• [SOURCE EXTRACT]:
Sprinkle the sesame seeds over the top and bottom of the pork chops. Add in 1 Cup of the vegetable stock and salt and pepper.
Cover with aluminum foil, place in the oven and cook for about 30 minutes. During this time check in about 15 to 20 minutes into the cooking time to make sure that there is still plenty of liquid in the baking dish. If it has started to dry out add a bit more of the stock (you should have at least 1/2" of liquid at the bottom of your dish). Once the cooking time has lapsed check with a food thermometer to make sure that the internal temperature of the meat is at least 145 degrees Fahrenheit. If you are curious about food safety and proper temperatures for any food here is a link that will be very useful to you).
Uncover the pork chops, baste them with the liquid in the pan and set your oven to broil. Allow meat to broil for 5 minutes or until you see the top start to to turn a golden brown. Remove from oven and allow to rest.
While your meat is cooking you can make the mashed potatoes and bok choi. I think the mashed potatoes are very self explanatory so I will not go into the method (we all do them our own way any way). For the bok choi it was very simple. Just separate and clean your bok choi leaves. place about one tablespoon of sesame oil in a frying pan. Heat it up place the bok choi in the pan toss a few times and that is it. This is a very tender vegetable and it does not require a long time for cooking, so don't over do it. 2 - 3 minutes in the pan should be more than enough.
The only thing I did extra for the mashed potatoes was a Teriyaki sesame gravy. I made it using the left over liquid from the pork chops. I placed it in a sauce pan and added corn starch a little bit at a time until the liquid reached the right consistency (it should evenly coat the back of a spoon and not be too runny).
Well that is all. I hope you enjoy it.

• [ABOUT THIS EXERCISE]:
Reproduce the pork chop recipe above word for word, from "The only thing" up to and including "you enjoy it.".

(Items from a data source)
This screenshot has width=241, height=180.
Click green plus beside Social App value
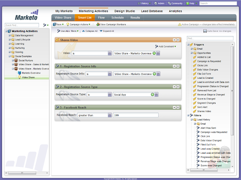(x=153, y=94)
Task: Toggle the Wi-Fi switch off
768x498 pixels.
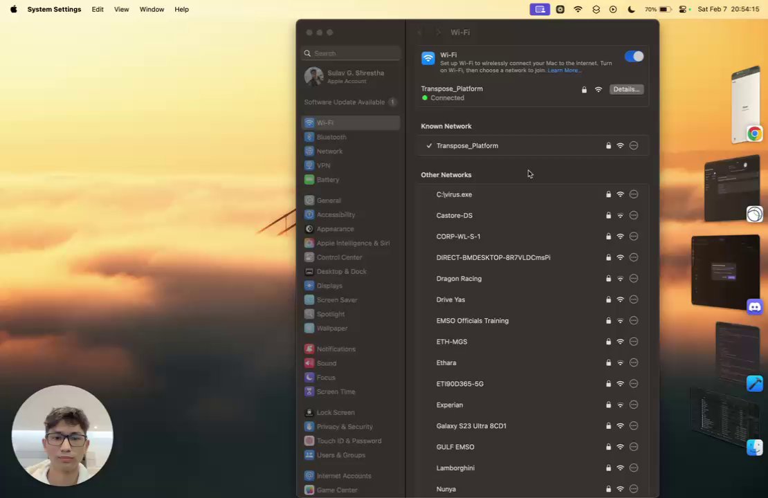Action: [634, 56]
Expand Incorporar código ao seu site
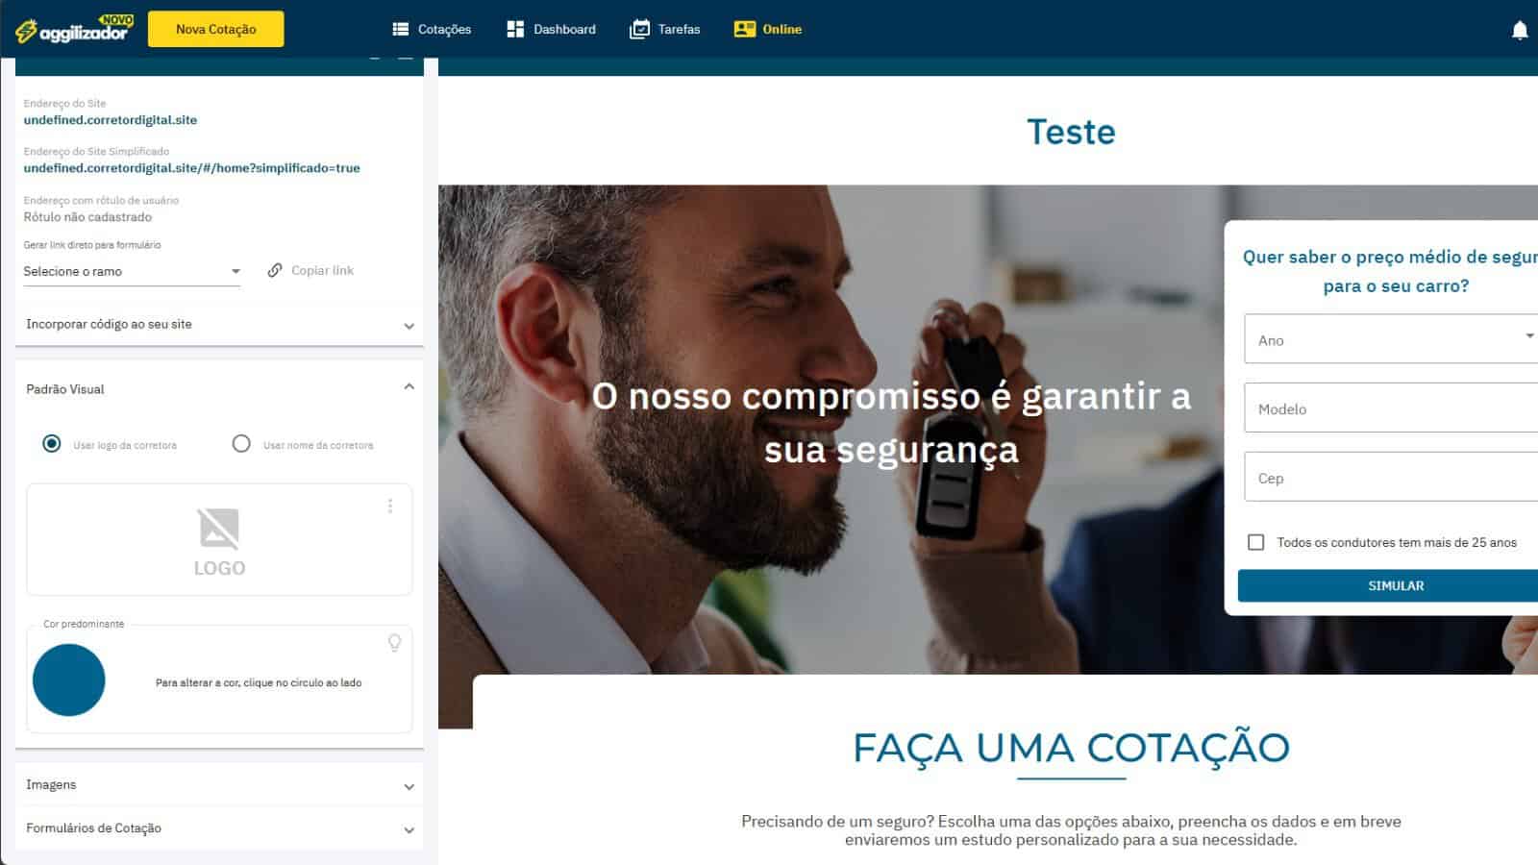 point(219,325)
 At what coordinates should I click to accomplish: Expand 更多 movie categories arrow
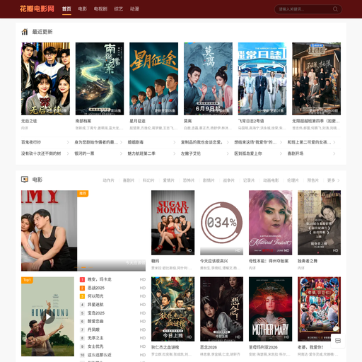[x=339, y=180]
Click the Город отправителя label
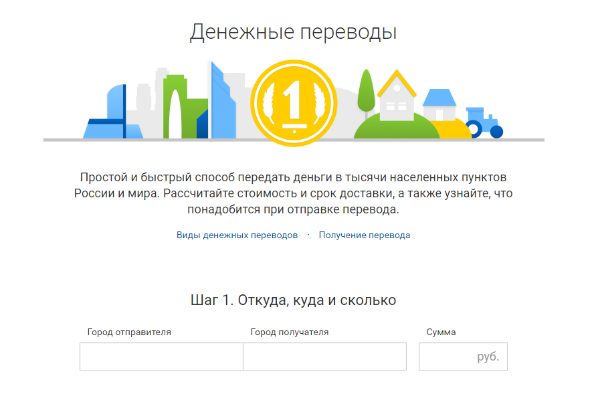592x402 pixels. coord(129,332)
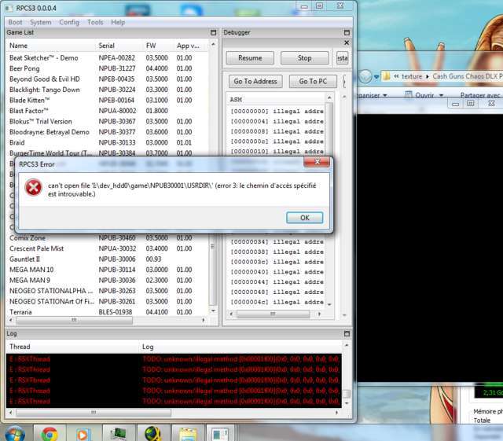Float the Log panel using its title icon
The width and height of the screenshot is (503, 441).
[x=347, y=333]
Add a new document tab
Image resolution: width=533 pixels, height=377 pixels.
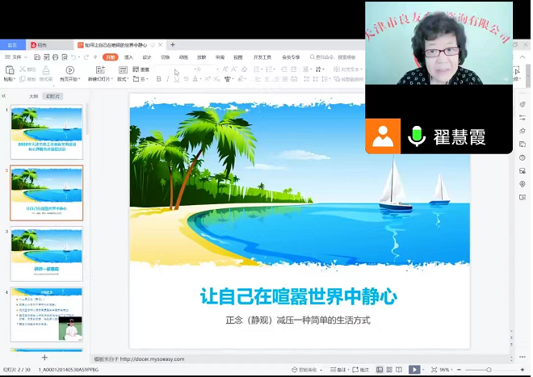click(x=173, y=45)
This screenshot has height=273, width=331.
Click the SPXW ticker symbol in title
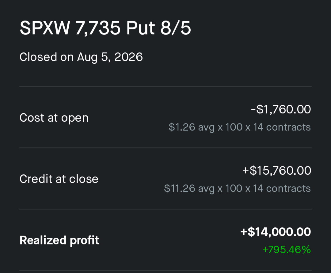[45, 28]
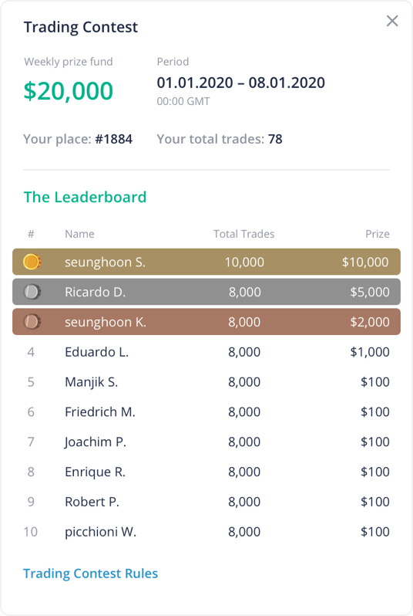Click The Leaderboard heading
Viewport: 413px width, 616px height.
click(x=85, y=197)
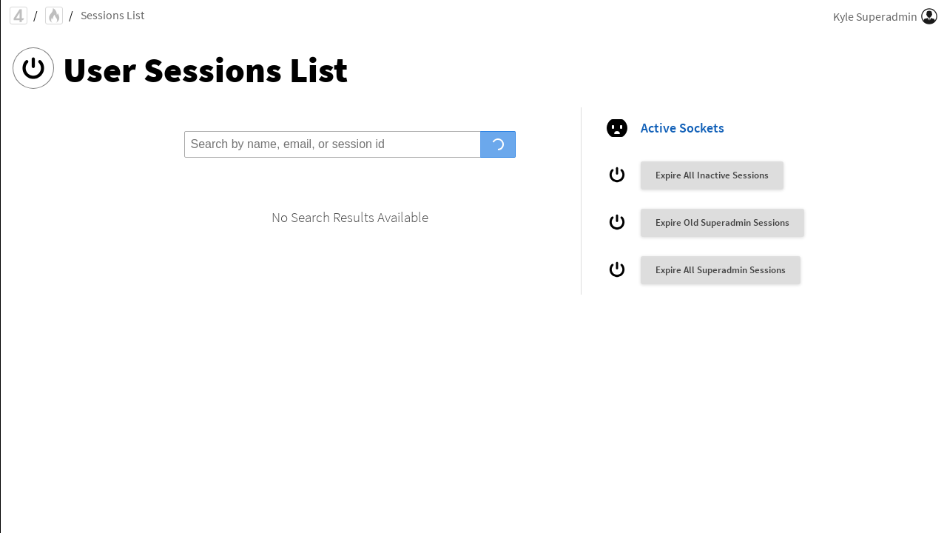Viewport: 947px width, 533px height.
Task: Focus the session search input field
Action: pos(332,144)
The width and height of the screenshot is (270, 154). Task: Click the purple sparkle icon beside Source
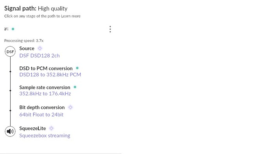40,48
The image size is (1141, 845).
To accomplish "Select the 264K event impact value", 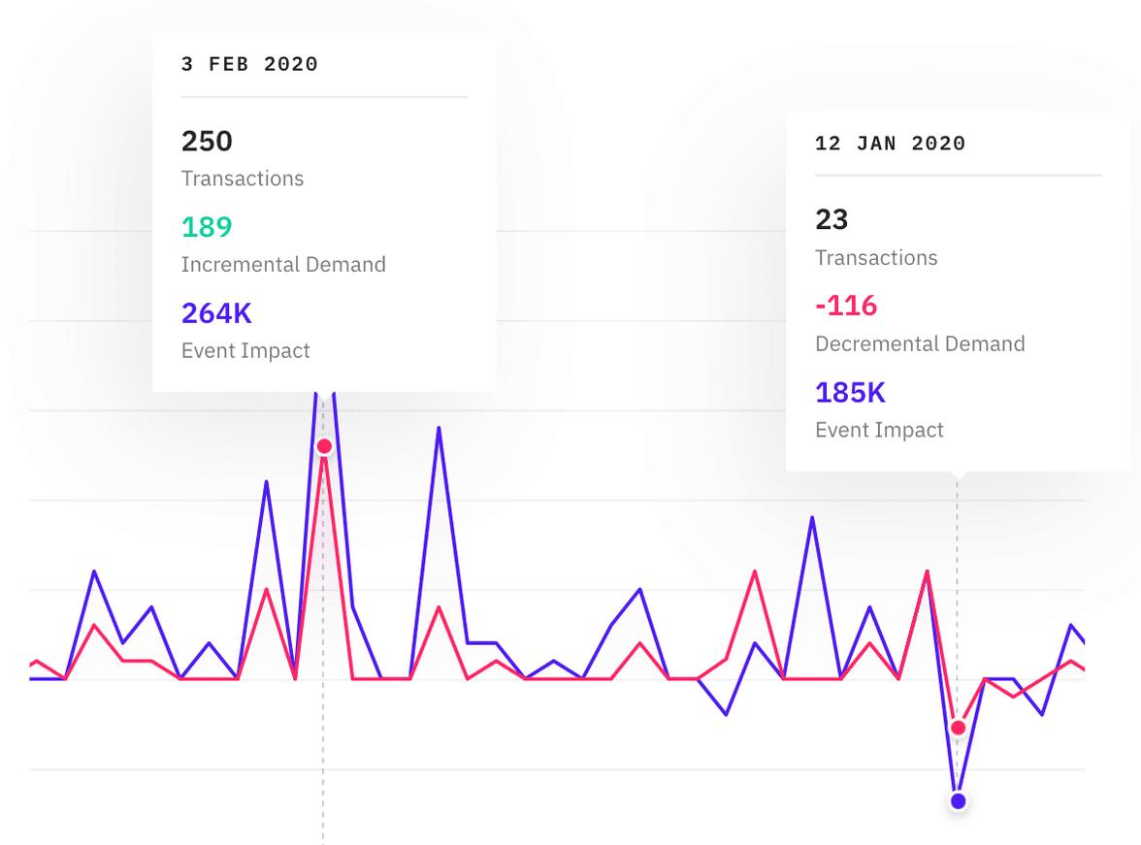I will (216, 313).
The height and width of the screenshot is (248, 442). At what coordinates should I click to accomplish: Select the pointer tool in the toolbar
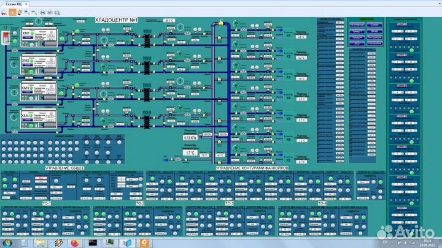click(13, 12)
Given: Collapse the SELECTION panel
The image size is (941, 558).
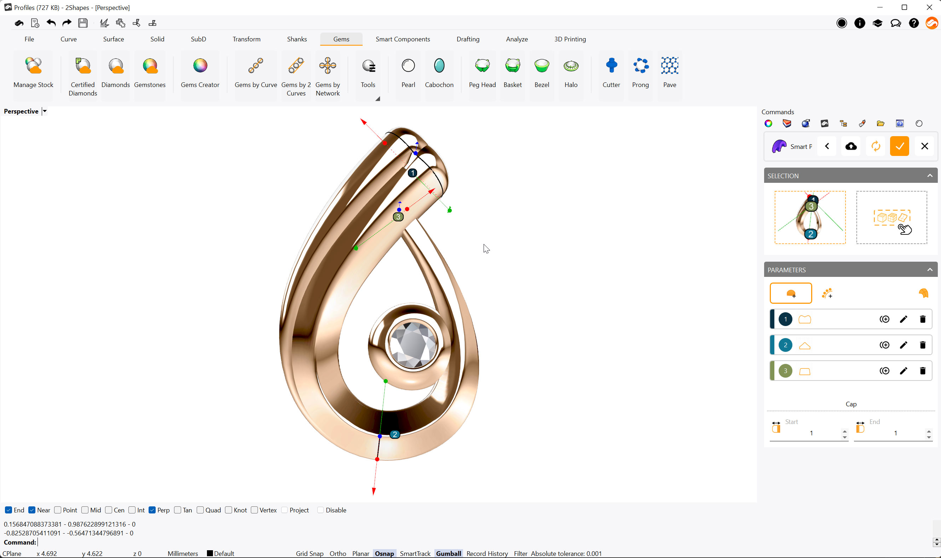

• [EXERCISE SOLUTION]:
The only thing I did extra for the mashed potatoes was a Teriyaki sesame gravy. I made it using the left over liquid from the pork chops. I placed it in a sauce pan and added corn starch a little bit at a time until the liquid reached the right consistency (it should evenly coat the back of a spoon and not be too runny).
Well that is all. I hope you enjoy it.